South Africa will keep its borders open: Pandor
South Africa’s Minister of International Relations and Cooperation, Naledi Pandor said South Africa will keep its borders open to ensure that the import and export of goods continue despite the weeklong unrest and looting in the neighbouring country. The minister […]
South Africa’s Minister of International Relations and Cooperation, Naledi Pandor said South Africa will keep its borders open to ensure that the import and export of goods continue despite the weeklong unrest and looting in the neighbouring country.
The minister made the remarks here Thursday during a press briefing following diplomatic and political consultations with her Namibian counterpart, Deputy Prime Minister and Minister of International Relations and Cooperation, Netumbo Nandi-Ndaitwah.
Pandor said her country is working closely with the business sector to ensure that goods continue to move in and out of the country, adding that it is South Africa’s duty to ensure that the free flow of goods between countries in the SADC region and within South Africa continue.
“We are keeping the borders open. In fact the biggest trading partners of South Africa are on the African continent so we have a duty to restore law and order in order that economic activities can continue,” she said.
Pandor went on to say the South African government is acting to restore law and order because this is very important to their economic activities and in attempts to restore order, over 1 000 people have been arrested.

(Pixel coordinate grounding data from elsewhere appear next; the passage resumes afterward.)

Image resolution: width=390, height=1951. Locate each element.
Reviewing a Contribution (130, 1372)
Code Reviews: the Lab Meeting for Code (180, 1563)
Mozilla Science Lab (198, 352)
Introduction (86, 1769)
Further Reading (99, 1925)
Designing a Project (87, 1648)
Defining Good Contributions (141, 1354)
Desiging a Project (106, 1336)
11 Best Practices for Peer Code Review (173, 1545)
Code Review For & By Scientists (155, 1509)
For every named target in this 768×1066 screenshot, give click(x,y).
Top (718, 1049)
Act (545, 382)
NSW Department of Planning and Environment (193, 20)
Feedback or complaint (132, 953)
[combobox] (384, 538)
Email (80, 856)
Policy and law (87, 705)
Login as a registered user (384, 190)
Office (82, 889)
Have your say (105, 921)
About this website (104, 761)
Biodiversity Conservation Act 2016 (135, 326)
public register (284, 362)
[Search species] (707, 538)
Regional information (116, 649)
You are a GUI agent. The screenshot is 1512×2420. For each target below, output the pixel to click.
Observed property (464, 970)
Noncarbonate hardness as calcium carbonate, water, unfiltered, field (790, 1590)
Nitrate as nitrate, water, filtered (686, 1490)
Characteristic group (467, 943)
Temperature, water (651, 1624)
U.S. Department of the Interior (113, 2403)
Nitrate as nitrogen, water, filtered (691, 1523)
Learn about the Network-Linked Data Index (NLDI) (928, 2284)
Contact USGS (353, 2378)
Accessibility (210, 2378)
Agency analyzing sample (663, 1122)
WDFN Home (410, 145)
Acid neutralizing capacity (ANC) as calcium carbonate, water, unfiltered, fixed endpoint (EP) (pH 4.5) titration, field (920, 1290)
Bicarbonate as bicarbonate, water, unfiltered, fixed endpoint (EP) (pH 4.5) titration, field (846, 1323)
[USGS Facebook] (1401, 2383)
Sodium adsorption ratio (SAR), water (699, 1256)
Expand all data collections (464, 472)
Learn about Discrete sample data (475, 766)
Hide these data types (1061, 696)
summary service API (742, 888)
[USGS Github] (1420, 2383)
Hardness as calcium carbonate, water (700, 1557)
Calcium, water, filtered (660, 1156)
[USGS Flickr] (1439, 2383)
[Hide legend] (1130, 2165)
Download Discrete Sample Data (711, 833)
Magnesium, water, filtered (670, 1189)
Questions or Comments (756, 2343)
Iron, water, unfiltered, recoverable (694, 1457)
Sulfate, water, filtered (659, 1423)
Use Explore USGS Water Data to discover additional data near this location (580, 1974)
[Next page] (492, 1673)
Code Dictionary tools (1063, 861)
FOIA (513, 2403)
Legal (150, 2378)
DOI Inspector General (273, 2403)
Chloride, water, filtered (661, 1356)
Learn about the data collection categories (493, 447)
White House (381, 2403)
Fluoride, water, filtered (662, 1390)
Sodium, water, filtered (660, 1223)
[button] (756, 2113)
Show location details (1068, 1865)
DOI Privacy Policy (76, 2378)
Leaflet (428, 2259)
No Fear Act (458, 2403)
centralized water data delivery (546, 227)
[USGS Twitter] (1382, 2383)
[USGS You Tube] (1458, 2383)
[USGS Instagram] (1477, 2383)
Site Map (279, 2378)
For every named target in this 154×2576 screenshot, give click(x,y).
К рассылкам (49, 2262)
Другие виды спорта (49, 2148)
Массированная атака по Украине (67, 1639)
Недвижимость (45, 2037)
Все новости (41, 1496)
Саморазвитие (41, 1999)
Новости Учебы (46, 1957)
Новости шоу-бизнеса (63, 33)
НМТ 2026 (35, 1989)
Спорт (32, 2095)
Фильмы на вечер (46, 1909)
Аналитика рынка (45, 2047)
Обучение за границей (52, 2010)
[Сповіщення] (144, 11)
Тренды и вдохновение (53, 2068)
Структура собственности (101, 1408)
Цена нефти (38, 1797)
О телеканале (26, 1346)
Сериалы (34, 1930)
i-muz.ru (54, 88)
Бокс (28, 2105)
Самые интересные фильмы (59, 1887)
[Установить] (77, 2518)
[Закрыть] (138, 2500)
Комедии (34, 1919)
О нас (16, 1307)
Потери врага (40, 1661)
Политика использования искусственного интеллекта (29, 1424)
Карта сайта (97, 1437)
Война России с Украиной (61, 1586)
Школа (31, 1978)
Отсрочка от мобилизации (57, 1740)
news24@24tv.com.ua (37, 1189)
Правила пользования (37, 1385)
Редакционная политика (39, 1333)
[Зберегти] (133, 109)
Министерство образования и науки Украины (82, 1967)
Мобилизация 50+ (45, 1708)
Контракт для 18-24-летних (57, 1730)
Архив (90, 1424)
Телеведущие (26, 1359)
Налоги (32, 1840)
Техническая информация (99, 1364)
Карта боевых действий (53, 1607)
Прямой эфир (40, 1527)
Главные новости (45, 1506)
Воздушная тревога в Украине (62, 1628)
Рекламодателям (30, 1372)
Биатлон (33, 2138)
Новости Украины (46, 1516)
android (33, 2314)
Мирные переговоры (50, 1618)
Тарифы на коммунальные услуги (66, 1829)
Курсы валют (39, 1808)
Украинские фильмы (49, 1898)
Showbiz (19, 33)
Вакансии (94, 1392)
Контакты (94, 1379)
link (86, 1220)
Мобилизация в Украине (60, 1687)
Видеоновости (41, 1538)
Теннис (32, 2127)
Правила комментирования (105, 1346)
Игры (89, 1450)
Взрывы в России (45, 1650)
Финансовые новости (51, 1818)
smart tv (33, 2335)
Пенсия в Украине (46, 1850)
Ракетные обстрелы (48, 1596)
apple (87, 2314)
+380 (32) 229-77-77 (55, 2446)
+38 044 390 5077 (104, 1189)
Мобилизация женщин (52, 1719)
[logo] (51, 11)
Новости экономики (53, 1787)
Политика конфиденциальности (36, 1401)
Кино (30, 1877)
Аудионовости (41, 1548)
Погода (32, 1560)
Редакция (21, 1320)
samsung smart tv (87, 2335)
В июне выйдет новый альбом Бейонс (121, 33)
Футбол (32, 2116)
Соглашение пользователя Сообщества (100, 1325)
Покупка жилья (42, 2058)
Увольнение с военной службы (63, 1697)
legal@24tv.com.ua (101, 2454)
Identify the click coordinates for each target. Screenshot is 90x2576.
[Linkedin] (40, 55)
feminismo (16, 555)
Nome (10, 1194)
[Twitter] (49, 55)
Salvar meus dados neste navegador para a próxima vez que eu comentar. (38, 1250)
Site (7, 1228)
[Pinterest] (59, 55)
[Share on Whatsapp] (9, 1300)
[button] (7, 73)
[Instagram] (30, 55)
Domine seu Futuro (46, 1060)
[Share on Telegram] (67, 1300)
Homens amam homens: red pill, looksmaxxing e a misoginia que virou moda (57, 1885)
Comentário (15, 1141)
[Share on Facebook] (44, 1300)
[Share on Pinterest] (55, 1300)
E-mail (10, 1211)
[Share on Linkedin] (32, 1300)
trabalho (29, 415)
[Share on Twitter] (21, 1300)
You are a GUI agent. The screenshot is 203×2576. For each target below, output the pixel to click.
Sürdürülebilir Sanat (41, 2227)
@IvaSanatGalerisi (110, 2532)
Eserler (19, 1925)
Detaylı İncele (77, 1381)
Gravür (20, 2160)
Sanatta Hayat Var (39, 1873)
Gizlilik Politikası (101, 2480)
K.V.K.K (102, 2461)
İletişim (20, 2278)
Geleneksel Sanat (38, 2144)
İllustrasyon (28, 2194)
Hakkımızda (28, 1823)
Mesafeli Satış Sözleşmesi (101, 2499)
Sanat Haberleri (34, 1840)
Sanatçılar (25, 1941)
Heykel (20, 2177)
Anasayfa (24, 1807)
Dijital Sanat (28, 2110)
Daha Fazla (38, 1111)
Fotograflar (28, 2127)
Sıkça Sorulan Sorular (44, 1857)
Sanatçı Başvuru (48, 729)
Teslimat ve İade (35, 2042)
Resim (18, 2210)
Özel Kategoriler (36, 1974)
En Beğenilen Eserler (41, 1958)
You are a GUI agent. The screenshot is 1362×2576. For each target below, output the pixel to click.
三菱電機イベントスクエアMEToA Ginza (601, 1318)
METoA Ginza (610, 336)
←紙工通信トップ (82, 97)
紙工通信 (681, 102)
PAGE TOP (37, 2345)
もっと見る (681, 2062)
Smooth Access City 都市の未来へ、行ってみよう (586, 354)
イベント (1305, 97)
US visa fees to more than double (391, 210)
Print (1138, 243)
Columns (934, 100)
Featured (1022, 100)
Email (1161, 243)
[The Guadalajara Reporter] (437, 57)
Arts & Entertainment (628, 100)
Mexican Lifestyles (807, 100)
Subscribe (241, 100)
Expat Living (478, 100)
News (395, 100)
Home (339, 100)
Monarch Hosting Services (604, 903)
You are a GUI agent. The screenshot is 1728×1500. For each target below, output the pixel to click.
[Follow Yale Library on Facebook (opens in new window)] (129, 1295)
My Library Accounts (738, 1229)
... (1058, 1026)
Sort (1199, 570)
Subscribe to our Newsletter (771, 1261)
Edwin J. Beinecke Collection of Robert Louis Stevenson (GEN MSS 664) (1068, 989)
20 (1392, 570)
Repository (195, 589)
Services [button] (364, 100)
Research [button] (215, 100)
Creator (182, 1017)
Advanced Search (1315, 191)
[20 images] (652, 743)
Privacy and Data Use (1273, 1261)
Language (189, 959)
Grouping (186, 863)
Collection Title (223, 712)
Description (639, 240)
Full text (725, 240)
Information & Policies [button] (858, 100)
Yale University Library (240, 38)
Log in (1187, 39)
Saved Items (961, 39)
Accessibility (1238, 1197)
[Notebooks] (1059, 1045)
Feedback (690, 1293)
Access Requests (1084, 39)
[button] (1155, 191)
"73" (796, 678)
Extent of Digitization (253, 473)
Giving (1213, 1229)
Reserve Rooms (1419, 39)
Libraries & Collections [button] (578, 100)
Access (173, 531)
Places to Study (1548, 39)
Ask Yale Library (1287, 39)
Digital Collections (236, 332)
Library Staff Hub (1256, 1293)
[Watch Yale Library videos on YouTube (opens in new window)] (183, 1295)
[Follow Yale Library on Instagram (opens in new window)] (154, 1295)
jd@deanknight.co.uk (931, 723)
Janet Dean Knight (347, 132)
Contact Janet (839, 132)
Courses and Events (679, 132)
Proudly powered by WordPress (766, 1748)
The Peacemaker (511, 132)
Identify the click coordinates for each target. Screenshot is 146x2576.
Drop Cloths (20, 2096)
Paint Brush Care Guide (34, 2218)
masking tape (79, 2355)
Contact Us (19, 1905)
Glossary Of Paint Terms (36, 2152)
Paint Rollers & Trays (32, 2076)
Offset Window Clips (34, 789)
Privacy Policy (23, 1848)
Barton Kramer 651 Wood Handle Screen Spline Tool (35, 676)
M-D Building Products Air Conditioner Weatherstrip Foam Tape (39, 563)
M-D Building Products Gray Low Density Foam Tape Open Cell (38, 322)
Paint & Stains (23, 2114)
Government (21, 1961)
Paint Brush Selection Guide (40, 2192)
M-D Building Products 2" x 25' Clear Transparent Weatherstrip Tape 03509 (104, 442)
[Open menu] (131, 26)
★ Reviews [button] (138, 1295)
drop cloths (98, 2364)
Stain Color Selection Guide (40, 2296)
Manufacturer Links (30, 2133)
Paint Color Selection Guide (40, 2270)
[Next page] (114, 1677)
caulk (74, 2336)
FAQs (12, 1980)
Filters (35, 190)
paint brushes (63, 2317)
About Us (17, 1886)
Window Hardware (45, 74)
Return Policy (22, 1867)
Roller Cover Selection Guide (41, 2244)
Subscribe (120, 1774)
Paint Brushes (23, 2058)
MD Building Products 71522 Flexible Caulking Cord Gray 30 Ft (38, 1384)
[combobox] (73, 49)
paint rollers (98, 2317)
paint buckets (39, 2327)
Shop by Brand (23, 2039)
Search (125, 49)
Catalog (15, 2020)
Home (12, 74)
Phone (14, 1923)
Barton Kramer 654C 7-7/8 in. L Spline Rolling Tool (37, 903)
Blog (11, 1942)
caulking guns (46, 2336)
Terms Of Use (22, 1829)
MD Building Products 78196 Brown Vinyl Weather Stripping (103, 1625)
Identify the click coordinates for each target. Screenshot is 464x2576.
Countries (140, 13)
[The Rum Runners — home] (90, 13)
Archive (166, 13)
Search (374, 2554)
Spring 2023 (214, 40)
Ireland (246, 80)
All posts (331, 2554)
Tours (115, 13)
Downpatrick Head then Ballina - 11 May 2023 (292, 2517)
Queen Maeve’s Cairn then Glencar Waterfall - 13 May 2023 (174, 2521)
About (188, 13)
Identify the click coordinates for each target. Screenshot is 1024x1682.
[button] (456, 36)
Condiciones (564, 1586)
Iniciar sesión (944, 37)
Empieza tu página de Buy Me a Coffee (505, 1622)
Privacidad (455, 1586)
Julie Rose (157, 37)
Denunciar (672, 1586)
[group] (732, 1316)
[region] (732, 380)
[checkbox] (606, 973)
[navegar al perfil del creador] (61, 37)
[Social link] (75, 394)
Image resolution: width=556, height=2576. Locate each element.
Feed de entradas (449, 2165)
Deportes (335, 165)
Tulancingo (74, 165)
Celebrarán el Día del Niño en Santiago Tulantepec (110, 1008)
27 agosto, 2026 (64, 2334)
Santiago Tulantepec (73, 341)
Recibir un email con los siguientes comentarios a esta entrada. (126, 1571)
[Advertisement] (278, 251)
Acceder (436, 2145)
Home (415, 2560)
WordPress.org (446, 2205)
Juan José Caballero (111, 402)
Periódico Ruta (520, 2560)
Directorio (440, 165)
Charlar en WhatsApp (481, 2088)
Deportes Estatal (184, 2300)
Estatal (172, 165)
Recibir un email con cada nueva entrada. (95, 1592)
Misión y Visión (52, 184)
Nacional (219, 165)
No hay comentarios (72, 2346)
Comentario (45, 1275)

“I think at this point we should be worried at the nature of violence and the nature of criminality because these things sometimes spill over. South Africa’s economy was just beginning to recover from the worst effects of the COVID-19 pandemic and this will further reverse our economy,” Pandor added.
She said such activities should never be repeated, noting that people have lost jobs and this too will lead to a further step back of the economy.
The ransacking of shops started in the KwaZulu-Natal Province following the imprisonment of South Africa’s former President Jacob Zuma last week, when he was sentenced to 15 months in prison for contempt of court.
About 72 people reportedly lost their lives as a result of the violence.
According to Nandi-Ndaitwah, no Namibian lives were lost in the neighbouring country.
“I spoke to the ambassador yesterday and he informed me that no Namibian lives were lost,” said Nandi-Ndaitwah.